Elbow dysplasia is a common cause of front-leg lameness in large-breed dogs.
Signs of elbow dysplasia usually appear in puppies at 4 - 10 months of age, but some dogs may not show signs until adulthood, when degenerative joint disease starts. The signs consist of varying degrees of front leg lameness that worsens with exercise. Characteristically, the elbow is held outward from the chest and may appear swollen.
Dogs with elbow dysplasia have inherited developmental defects.
The diagnosis is made using detailed X-rays of the elbow join, taken in extreme flexion. Radiologists are particularly interested in the appearance of the anoconeal process of the ulna. In a dog with elbow dysplasia, the anoconeal process has a rough, irregular appearance due to arthritic changes.
Another sign of dysplasia is widening of the joint space associated with a loose, unstable joint. X-rays may be difficult to interpret before a pup is 7 months old. A CT scan may be required to demonstrate a fragmented coronoid process.

::::::::::

▶ **What is being asked**
Continue the passage on elbow dysplasia in dogs, starting after its final sentence about CT scans. The data on this page come from a separate, unrelated source.

▶ **Extracted entries**
::::::::::

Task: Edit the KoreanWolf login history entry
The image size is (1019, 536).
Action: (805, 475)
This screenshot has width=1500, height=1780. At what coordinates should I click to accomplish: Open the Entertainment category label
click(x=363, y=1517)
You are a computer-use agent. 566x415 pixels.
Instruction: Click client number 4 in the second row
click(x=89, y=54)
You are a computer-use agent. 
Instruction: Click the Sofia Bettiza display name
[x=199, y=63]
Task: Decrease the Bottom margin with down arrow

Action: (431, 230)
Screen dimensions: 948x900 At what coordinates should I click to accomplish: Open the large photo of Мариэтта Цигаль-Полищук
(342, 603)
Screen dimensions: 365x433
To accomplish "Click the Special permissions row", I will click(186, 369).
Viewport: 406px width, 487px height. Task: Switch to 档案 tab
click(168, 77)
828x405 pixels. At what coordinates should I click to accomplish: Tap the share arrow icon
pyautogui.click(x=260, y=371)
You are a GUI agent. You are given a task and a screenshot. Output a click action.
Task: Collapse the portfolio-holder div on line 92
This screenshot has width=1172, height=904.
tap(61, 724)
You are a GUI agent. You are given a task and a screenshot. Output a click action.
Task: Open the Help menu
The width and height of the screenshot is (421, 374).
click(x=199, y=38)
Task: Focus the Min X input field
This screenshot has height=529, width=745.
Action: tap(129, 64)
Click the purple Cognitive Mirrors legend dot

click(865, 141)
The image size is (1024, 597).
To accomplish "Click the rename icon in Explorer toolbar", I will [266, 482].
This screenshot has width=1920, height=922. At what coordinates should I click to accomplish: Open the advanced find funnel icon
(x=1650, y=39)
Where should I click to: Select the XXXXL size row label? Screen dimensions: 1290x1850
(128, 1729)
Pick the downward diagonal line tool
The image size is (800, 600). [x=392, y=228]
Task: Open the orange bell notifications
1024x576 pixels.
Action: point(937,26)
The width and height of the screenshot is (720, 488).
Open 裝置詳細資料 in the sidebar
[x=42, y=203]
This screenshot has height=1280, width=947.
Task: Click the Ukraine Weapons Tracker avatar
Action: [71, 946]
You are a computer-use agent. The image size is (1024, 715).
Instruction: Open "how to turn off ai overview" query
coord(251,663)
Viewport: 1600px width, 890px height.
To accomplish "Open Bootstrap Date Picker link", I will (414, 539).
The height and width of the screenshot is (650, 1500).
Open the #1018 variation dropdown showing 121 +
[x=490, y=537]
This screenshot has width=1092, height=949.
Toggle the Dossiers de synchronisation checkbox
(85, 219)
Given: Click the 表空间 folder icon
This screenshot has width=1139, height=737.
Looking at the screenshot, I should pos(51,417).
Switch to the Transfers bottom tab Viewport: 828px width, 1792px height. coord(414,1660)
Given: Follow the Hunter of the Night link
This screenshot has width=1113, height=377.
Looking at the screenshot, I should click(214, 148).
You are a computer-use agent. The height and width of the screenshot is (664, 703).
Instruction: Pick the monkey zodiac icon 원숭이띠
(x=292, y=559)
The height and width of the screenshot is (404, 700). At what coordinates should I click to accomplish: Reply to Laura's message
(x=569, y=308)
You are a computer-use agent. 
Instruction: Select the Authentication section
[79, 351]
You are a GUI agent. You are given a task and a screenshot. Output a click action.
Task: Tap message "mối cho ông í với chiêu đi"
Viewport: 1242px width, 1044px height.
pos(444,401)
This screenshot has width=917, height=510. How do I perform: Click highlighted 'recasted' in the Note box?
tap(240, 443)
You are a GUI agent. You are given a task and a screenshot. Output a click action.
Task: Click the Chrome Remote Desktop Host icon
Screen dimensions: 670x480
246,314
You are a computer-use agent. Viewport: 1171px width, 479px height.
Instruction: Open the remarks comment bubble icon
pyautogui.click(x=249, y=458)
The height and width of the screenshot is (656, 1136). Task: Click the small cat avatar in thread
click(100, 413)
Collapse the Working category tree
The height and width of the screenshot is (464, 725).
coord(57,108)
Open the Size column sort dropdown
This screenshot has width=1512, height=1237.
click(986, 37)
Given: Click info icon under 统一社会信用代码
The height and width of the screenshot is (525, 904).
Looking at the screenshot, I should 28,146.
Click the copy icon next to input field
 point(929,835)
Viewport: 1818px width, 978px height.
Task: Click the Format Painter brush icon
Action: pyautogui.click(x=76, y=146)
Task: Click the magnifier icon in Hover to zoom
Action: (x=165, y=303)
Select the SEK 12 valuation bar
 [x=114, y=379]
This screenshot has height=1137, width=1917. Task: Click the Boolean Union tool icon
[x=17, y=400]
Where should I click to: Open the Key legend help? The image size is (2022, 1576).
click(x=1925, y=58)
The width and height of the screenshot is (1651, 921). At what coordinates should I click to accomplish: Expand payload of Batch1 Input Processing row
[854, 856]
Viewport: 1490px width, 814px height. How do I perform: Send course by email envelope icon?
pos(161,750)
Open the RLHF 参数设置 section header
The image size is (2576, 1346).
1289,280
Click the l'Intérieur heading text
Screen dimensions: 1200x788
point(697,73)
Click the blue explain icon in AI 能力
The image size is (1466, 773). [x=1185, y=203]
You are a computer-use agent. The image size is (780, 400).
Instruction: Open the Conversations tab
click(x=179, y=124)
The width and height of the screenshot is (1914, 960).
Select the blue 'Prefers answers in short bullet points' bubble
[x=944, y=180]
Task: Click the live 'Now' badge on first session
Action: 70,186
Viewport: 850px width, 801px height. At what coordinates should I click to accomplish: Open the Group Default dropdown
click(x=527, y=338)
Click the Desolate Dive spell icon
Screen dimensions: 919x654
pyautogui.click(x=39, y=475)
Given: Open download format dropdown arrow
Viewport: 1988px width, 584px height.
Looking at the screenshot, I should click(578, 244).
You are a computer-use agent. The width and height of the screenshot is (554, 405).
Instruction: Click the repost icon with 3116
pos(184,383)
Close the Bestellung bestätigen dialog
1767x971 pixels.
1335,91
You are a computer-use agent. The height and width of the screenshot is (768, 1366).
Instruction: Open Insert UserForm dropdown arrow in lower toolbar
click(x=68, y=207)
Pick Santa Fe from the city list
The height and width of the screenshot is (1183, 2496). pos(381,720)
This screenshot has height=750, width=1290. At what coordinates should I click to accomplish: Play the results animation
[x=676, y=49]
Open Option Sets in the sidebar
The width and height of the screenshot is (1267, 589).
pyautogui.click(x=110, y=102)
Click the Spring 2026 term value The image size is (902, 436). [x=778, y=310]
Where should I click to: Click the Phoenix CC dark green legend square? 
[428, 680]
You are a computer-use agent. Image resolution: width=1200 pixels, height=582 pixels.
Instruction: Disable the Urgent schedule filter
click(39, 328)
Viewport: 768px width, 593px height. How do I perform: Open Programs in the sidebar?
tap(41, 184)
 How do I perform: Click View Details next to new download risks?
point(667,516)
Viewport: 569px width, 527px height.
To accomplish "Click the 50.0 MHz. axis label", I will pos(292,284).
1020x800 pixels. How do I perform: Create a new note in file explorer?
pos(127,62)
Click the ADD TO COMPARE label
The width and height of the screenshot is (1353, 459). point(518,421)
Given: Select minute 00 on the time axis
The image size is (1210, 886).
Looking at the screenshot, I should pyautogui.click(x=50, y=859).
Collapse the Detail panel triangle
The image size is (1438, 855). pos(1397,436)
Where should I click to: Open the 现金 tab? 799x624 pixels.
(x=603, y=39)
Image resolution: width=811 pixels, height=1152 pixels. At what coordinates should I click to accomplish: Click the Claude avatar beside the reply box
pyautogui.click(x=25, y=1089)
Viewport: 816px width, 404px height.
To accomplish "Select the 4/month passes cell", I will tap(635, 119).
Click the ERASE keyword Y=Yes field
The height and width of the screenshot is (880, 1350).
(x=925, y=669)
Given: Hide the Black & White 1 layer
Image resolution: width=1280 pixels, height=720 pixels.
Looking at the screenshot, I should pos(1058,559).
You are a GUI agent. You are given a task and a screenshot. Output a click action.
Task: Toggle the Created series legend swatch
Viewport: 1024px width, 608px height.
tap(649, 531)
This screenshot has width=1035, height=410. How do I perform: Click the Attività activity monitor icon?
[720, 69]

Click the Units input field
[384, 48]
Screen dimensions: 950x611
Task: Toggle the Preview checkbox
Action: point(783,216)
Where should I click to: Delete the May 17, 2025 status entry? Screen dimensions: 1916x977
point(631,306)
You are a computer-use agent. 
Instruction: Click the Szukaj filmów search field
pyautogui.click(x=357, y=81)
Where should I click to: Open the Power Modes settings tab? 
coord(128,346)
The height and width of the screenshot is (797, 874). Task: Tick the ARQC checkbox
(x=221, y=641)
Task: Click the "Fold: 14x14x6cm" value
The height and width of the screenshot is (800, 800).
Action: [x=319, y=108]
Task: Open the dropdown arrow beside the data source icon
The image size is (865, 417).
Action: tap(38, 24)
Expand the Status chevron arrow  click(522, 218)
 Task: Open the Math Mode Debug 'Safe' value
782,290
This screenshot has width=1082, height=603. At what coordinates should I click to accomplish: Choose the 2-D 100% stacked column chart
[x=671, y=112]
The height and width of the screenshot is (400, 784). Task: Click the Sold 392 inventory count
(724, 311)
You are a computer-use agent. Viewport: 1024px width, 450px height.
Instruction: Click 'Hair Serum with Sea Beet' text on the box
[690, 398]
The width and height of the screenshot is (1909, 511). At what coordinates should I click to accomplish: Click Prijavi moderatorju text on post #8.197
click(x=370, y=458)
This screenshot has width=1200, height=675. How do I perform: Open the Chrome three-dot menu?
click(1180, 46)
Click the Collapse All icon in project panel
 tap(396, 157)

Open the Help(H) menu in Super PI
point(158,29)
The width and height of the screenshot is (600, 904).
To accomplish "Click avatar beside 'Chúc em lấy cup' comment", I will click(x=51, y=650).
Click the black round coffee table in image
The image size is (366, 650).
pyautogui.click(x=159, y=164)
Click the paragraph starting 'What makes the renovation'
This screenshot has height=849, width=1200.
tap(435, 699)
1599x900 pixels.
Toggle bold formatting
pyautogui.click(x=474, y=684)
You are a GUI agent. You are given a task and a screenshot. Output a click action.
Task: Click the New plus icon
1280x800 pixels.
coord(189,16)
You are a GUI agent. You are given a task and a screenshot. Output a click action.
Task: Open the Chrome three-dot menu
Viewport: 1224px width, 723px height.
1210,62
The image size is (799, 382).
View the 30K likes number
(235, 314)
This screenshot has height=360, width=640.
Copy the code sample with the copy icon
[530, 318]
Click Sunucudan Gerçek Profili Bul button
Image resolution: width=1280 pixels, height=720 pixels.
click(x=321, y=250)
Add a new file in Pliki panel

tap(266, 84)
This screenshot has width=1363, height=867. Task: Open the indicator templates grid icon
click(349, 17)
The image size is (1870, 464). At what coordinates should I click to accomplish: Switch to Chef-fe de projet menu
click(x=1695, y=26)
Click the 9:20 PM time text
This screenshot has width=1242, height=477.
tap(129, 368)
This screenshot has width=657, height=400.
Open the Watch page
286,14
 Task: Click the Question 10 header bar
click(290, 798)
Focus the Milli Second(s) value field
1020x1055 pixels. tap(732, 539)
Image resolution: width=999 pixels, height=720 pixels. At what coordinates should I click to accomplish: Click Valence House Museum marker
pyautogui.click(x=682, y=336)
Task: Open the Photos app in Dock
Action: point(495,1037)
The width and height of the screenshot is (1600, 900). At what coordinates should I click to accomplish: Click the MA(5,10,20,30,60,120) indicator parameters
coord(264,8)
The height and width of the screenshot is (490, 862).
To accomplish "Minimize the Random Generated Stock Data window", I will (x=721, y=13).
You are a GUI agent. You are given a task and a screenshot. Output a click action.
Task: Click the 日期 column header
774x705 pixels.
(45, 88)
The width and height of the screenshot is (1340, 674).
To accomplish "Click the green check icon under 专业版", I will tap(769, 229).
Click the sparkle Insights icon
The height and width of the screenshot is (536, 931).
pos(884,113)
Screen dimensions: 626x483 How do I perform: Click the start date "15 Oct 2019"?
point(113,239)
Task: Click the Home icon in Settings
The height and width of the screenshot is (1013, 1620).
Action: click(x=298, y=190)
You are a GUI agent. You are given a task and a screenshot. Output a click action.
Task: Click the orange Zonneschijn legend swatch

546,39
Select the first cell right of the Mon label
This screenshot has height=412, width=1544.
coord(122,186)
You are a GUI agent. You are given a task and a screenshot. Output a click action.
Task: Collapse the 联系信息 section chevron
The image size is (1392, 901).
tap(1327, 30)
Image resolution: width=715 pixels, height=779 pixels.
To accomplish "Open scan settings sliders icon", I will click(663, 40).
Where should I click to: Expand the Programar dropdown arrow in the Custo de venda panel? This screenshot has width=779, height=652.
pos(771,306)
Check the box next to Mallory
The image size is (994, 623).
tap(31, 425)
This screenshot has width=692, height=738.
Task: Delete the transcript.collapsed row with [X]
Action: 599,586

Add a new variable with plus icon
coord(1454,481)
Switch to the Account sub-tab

::::::::::

▶ **Answer to the problem**
The OFA evaluates X-rays and maintains registries for dogs with elbow dysplasia. Dogs must be 24 months of age or older to be certified by OFA, although it accepts preliminary X-rays on growing pups for interpretation only.
Medical treatment is similar to that described for Hip Dysplasia. Surgery is the treatment of choice for most dogs. Several factors, including the age of the dog and the number and severity of the defects, govern the choice of surgical procedure. The more defects in the elbow, the greater the likelihood that the dog will develop degenerative arthritis - with or without surgery.
There is no prevention for this condition.